Entries supplied:

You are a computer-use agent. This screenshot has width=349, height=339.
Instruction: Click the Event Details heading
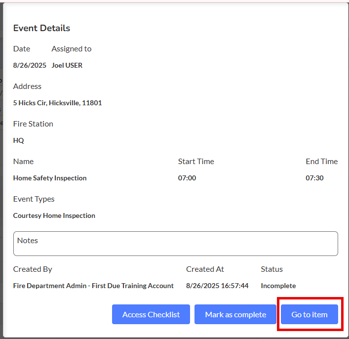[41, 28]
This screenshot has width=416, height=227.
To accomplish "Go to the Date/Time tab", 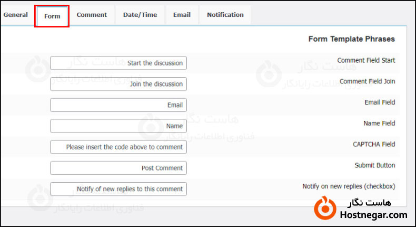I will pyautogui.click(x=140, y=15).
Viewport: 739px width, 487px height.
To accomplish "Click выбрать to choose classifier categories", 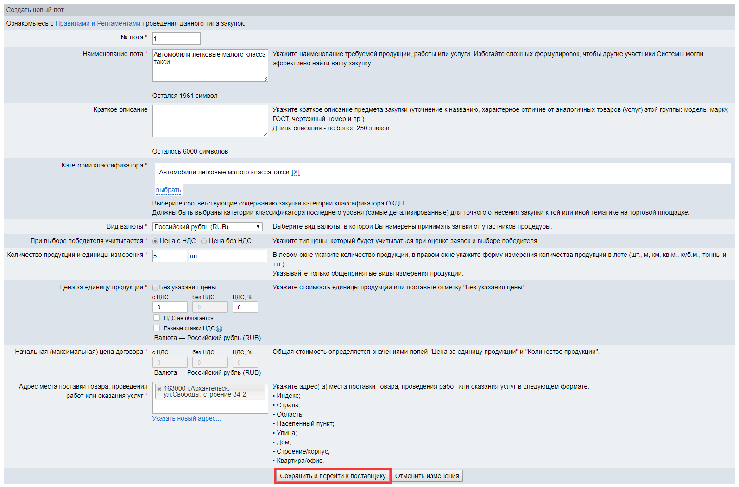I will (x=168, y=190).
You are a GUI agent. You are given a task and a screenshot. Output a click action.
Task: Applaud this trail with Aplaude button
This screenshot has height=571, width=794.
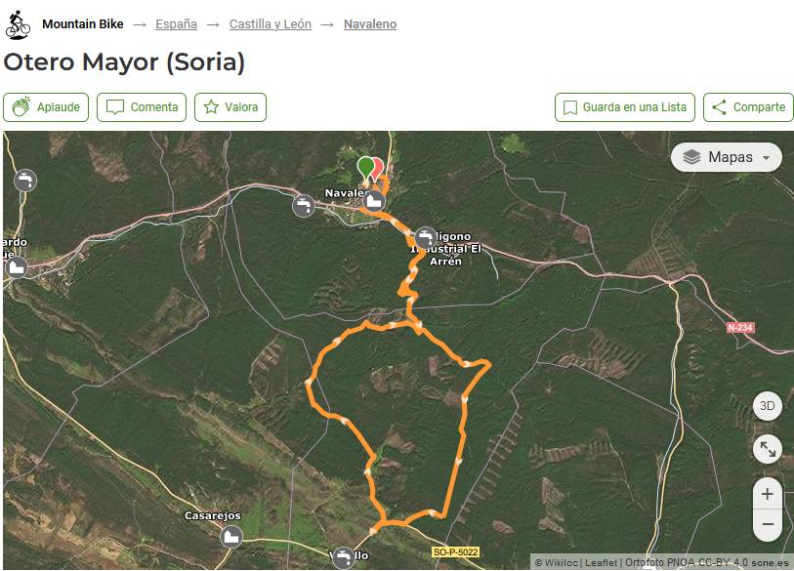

Problem to work on: Copy the records again from the line containing "You are a GUI" through the end of the records, swapping "screenshot" for "image" and changing nothing else. Leave the pictures out.

Correct result:
You are a GUI agent. You are given a task and a image. Output a click action.
Task: Applaud this trail with Aplaude button
This image has height=571, width=794.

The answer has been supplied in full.